Passage to read:

= Herbert W. Worthington =

Herbert "Herbie" Wheeler Worthington lll (May 25, 1944 – November 2013), was an influential rock and roll photographer until his death at 69, in 2013. There was no HWW "Senior", or HWW "Junior". Herbie added the III himself. He was best known as the photographer for Fleetwood Mac and Stevie Nicks (including the covers for her first two albums, Bella Donna and The Wild Heart). It was his photograph that was run on the cover of the Fleetwood Mac Rumours album and was instrumental in creating the iconic imagery (like the crystal ball) that is still associated with Fleetwood Mac today. He photographed over 40 covers for several bands and artists, including Buddy Miles, Paris, Jesse Cutler 20/20 and Lita Ford, among many others, in his 30+ years as a rock music photographer.

== Career ==

Worthington grew up in South Los Angeles, and in the 1960s he started associating with the music scene. Later, in the early 1970s, while living with his friend Buddy Miles, a friend gave him a camera. Living and working with Buddy Miles, Worthington got to know other musicians, such as Steve Winwood, Sly Stone and Jimi Hendrix. Hendrix became a very close friend, and Worthington would end up traveling with Hendrix on several shows in 1969.

Task A:
Answer these questions from the article on Herbert W. Worthington:
(i) Which two Stevie Nicks albums carried his photographs on their covers?
(ii) Where did Worthington grow up?
(iii) In what year did he travel with Jimi Hendrix on several shows?
Task B:
Decide whether each statement agrees with the article on Herbert W. Worthington. Give yes or no and quote the words from the article that decide it.
(i) Worthington's father was also named Herbert Wheeler Worthington.
(ii) A friend gave Worthington a camera in the early 1970s, while he was living with Buddy Miles.
(iii) Worthington photographed fewer than 20 album covers.
Task C:
Continue the article on Herbert W. Worthington from the point where it ends.

Extracted material:
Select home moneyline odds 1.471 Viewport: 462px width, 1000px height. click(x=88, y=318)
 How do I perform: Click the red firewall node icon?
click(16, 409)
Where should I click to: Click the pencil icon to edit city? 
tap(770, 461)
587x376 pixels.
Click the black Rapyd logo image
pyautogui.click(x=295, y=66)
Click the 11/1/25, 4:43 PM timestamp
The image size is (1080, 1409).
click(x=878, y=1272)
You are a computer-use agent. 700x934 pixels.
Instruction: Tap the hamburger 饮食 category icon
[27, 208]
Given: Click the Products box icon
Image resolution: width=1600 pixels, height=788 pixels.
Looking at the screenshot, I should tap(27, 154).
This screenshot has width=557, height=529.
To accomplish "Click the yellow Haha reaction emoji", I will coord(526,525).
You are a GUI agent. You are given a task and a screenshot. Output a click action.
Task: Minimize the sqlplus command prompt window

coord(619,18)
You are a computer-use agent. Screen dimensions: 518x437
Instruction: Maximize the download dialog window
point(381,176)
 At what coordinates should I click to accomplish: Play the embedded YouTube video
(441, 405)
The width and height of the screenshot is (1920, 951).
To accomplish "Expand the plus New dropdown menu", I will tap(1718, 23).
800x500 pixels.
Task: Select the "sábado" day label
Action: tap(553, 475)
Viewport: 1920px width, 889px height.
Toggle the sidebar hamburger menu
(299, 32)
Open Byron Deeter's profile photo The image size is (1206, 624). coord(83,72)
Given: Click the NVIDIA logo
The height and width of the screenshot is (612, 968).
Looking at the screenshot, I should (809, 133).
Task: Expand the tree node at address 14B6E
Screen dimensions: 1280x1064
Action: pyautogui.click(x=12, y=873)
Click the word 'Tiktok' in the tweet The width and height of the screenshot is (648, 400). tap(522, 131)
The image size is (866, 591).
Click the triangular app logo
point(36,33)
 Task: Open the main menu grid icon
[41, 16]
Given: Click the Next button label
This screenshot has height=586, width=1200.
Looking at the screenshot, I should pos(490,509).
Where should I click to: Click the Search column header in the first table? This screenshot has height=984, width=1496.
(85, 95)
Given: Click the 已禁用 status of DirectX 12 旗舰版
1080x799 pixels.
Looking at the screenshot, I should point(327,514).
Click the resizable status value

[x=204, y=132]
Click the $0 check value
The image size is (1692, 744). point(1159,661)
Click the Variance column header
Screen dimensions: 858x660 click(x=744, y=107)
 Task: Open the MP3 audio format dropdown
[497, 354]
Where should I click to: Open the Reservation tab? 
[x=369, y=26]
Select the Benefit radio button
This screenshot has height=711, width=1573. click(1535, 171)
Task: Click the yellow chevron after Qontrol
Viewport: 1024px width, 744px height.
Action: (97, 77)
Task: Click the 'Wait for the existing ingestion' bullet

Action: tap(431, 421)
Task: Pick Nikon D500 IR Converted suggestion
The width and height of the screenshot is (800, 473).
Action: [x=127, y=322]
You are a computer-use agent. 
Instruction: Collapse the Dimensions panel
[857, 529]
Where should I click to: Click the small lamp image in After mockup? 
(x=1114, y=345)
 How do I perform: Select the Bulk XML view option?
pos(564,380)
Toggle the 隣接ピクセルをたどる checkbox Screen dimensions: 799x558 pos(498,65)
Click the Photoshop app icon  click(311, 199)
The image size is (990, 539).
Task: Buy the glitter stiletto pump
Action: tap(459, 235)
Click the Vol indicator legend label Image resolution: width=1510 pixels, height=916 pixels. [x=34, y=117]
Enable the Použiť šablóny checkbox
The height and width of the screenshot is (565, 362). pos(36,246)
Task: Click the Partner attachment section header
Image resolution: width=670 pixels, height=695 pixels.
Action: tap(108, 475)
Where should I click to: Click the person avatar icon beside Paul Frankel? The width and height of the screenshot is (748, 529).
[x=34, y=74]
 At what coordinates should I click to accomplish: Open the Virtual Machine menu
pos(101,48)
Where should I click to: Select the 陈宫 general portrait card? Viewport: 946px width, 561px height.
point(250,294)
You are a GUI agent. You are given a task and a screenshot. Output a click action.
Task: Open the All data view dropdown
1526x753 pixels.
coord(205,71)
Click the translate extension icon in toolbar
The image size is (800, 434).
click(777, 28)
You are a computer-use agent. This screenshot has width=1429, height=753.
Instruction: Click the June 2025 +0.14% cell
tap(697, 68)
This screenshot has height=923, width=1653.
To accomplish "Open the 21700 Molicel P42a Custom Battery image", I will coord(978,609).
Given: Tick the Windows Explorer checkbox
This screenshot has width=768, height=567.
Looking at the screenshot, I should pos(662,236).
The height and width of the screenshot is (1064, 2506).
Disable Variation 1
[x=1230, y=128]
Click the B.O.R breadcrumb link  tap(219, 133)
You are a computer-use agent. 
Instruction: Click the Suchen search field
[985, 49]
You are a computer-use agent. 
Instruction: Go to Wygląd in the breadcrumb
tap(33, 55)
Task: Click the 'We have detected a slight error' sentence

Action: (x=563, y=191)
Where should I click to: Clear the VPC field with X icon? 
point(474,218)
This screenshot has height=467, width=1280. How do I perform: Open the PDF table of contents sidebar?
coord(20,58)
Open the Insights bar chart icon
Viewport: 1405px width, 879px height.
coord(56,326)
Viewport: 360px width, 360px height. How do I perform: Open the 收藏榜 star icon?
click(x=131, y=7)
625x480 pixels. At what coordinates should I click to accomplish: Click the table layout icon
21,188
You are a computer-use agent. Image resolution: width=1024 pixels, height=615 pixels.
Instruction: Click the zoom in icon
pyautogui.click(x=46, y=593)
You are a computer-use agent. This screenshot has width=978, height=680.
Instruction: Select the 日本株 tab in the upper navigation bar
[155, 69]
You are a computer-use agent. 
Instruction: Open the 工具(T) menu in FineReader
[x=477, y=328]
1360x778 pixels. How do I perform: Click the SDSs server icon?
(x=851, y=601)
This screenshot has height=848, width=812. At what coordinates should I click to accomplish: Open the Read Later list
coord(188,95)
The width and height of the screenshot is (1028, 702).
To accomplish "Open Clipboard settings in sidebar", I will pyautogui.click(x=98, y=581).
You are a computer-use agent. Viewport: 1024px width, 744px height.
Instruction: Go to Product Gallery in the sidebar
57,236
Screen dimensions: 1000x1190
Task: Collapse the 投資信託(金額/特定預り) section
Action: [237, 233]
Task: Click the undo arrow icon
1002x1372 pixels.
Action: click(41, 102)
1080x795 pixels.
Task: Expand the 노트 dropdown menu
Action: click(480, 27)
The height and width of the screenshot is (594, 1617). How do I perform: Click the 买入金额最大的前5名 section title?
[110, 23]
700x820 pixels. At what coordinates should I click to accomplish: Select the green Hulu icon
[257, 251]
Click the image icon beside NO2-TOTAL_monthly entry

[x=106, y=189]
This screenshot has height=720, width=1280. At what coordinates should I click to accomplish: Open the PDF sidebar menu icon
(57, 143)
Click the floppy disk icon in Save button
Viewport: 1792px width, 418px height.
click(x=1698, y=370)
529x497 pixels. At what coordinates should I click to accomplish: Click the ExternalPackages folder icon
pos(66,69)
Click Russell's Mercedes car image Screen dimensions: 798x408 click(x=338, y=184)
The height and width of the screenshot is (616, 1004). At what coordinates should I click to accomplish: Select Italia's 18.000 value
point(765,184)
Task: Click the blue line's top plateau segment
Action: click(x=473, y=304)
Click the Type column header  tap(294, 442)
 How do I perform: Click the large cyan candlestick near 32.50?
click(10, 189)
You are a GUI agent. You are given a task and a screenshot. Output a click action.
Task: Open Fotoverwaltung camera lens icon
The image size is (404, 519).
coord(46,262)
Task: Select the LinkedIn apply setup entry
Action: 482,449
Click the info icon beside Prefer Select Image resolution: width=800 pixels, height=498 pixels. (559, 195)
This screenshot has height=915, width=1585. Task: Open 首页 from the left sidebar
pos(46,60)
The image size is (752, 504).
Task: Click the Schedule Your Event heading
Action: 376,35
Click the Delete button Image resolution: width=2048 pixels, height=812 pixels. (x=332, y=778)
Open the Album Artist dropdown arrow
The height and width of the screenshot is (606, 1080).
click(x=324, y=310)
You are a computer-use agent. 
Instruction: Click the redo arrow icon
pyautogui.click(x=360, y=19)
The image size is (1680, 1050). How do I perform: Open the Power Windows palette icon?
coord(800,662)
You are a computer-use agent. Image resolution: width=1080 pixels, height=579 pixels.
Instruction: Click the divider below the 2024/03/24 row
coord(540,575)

Your response A:
(i) Bella Donna and The Wild Heart
(ii) South Los Angeles
(iii) 1969

Your response B:
(i) No: "There was no HWW "Senior", or HWW "Junior". Herbie added the III himself."
(ii) Yes: "Later, in the early 1970s, while living with his friend Buddy Miles, a friend gave him a camera."
(iii) No: "He photographed over 40 covers for several bands and artists"

Your response C:
While living with Buddy Miles, Worthington notes it was Ron Raffaelli, personal photographer of Jimi Hendrix, who taught him about photography. Worthington became well known for his photography
as he became even more involved in the entertainment industry.

== Final years and death ==
Worthington had an antique store, "House of Worthington," in Los Angeles, on La Brea, selling gothic furniture and antiques. In 2007, Worthington had a website "Herbert W. Worthington", in which he sold Stevie Nicks posters, calendars, prints and T-shirts.

Some of the last projects Worthington contributed to were, photographs to Ken Caillat's book, "Making Rumours", Dave Grohl's Sound City documentary, The long-awaited WB's 'Rumours' CD/LP/DVD Reissue and Fleetwood Mac's album Say You Will, and the Fleetwood Mac documentary Destiny Rules.

Worthington lived his last years in Pasadena, and kept a relatively low profile.
Herbert W. Worthington died from heart disease in November 2013.